Objectif 1:
Répondez aux questions suivantes d’après le texte sur les épouses de diacres.
(a) Que demande l’Église lorsqu’elle ordonne diacre un homme marié ?
(b) Depuis combien de temps le mari de Pascale a-t-il été ordonné ?
(c) Dans quelle paroisse Pascale est-elle engagée ?
Objectif 2: Citez le passage du texte sur les épouses de diacres allant de « Quand l’Église ordonne » jusqu’à « ecclésial et intellectuel. ».
Objectif 3:
Indiquez si chacune des affirmations suivantes concorde avec le texte sur les épouses de diacres. Répondez par oui ou par non, en citant textuellement les mots du texte qui le justifient.
(a) Pascale a traversé sereinement les années de discernement et de formation.
(b) Pascale avait prévu les secousses survenues après l’ordination de son mari.
(c) Trois ans plus tard, Pascale sent la paix s’installer.

Quand l’Église ordonne diacre un homme marié, elle demande l’assentiment de son épouse. Et pour cause. Le diaconat bouleverse la vie du couple et de la famille.
«Juste après l’ordination de Jean, j’ai été très révoltée », raconte Pascale, dont le mari a été ordonné il y a trois ans. Mère de famille engagée dans sa paroisse de Poissy (Yvelines), elle avait pourtant traversé avec une grande sérénité les années de discernement et de formation aux côtés de son mari, vécues dans le secret, « et blottis dans le cœur de Dieu ». L’occasion d’un approfondissement de leur vie spirituelle en couple, de moments partagés et d’enrichissements ecclésial et intellectuel.
À peine celui-ci ordonné, « j’ai fait face à un déchaînement de secousses que je n’avais pas anticipées ». Mari happé par sa mission, tout à « la joie des nouveaux départs », difficulté de trouver sa place, ou encore tentation de la jalousie – « Moi aussi, j’ai suivi une formation ! » –, Pascale a l’impression d’être tiraillée. Trois ans plus tard, elle sent désormais la paix s’installer et les équilibres se trouver. Mais la vie d’épouse de diacre n’est pas sans défis.

Section des données:
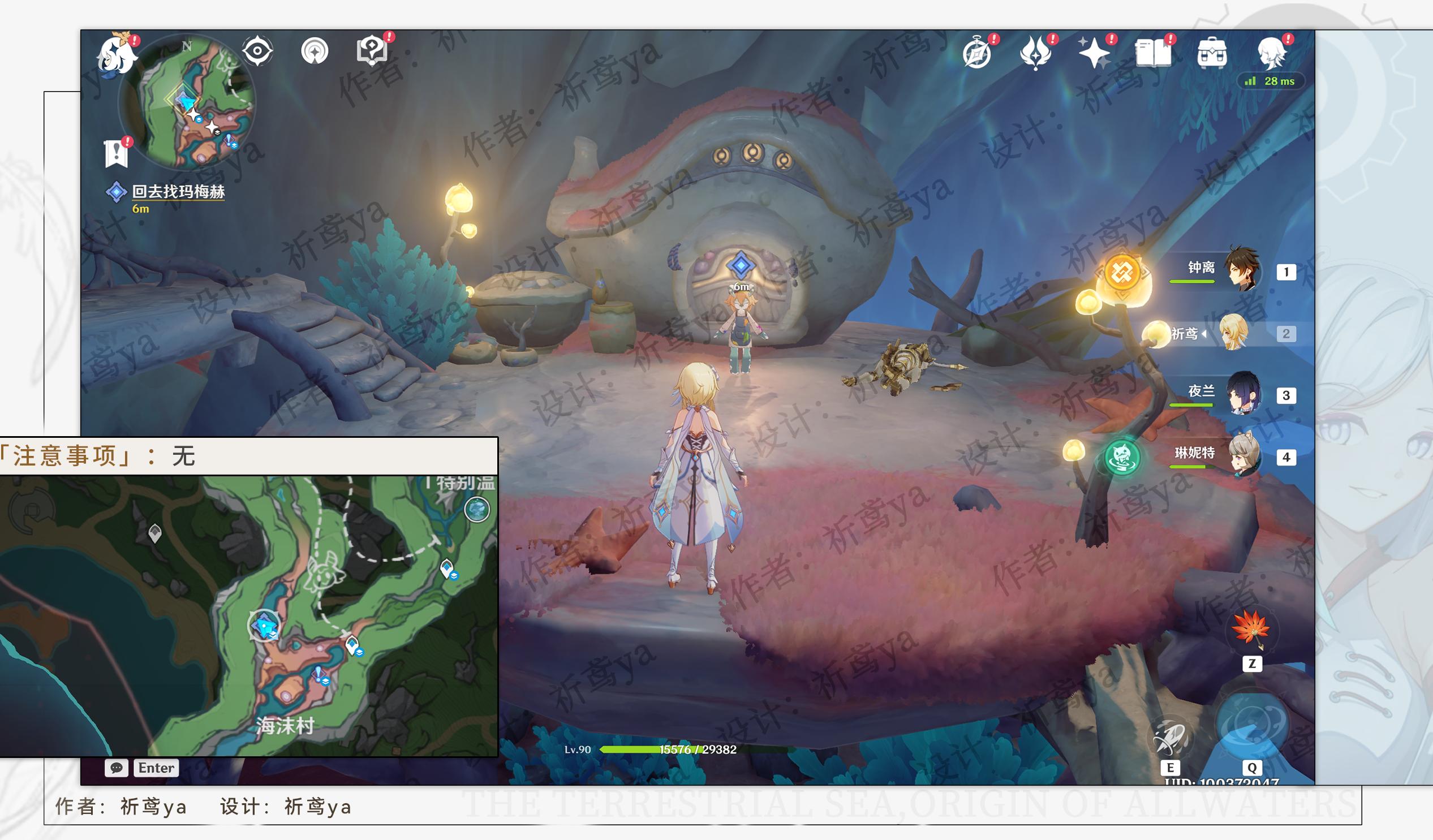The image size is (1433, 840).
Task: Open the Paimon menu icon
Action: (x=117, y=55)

---

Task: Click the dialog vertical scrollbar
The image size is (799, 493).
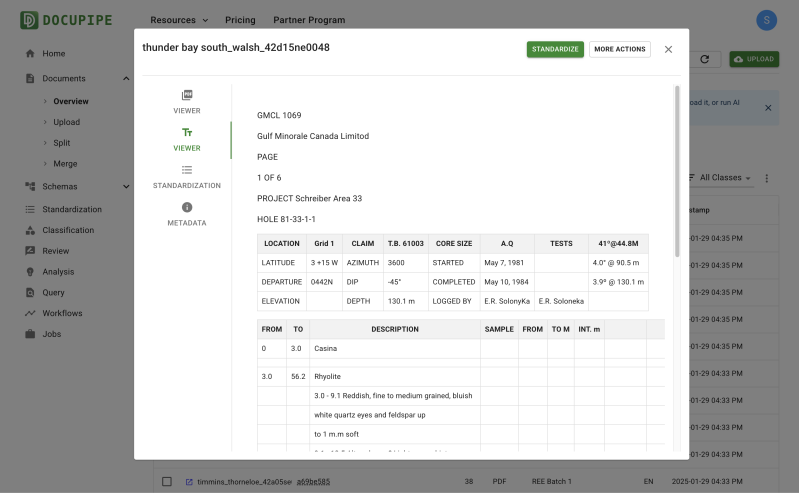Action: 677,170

* * *

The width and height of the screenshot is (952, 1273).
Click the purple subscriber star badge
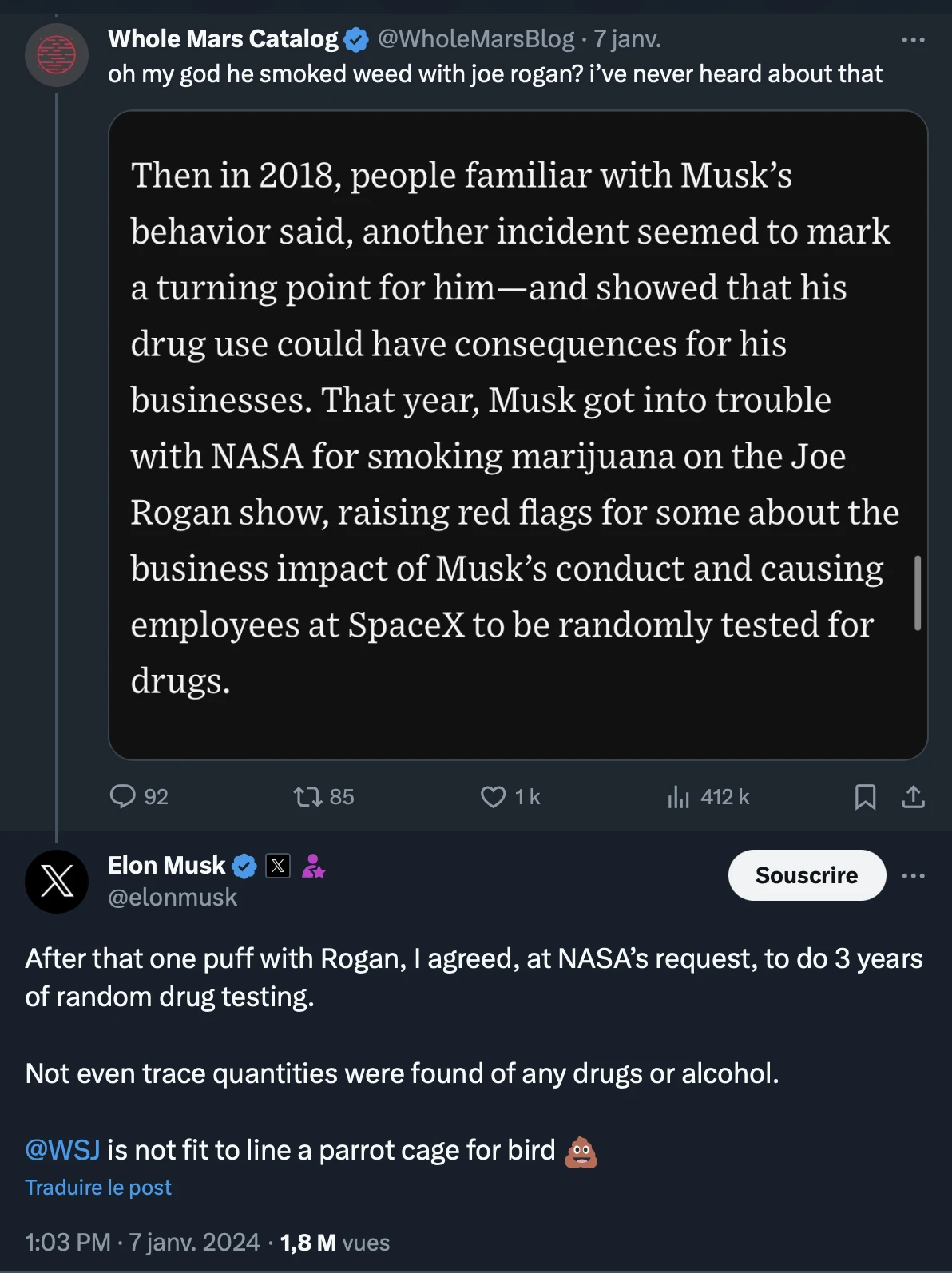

Réponse complète 1:
(a) Elle demande l’assentiment de son épouse.
(b) Depuis trois ans.
(c) Dans sa paroisse de Poissy (Yvelines).

Réponse complète 2:
Quand l’Église ordonne diacre un homme marié, elle demande l’assentiment de son épouse. Et pour cause. Le diaconat bouleverse la vie du couple et de la famille.
«Juste après l’ordination de Jean, j’ai été très révoltée », raconte Pascale, dont le mari a été ordonné il y a trois ans. Mère de famille engagée dans sa paroisse de Poissy (Yvelines), elle avait pourtant traversé avec une grande sérénité les années de discernement et de formation aux côtés de son mari, vécues dans le secret, « et blottis dans le cœur de Dieu ». L’occasion d’un approfondissement de leur vie spirituelle en couple, de moments partagés et d’enrichissements ecclésial et intellectuel.

Réponse complète 3:
(a) Oui : « elle avait pourtant traversé avec une grande sérénité les années de discernement et de formation aux côtés de son mari »
(b) Non : « j’ai fait face à un déchaînement de secousses que je n’avais pas anticipées »
(c) Oui : « Trois ans plus tard, elle sent désormais la paix s’installer »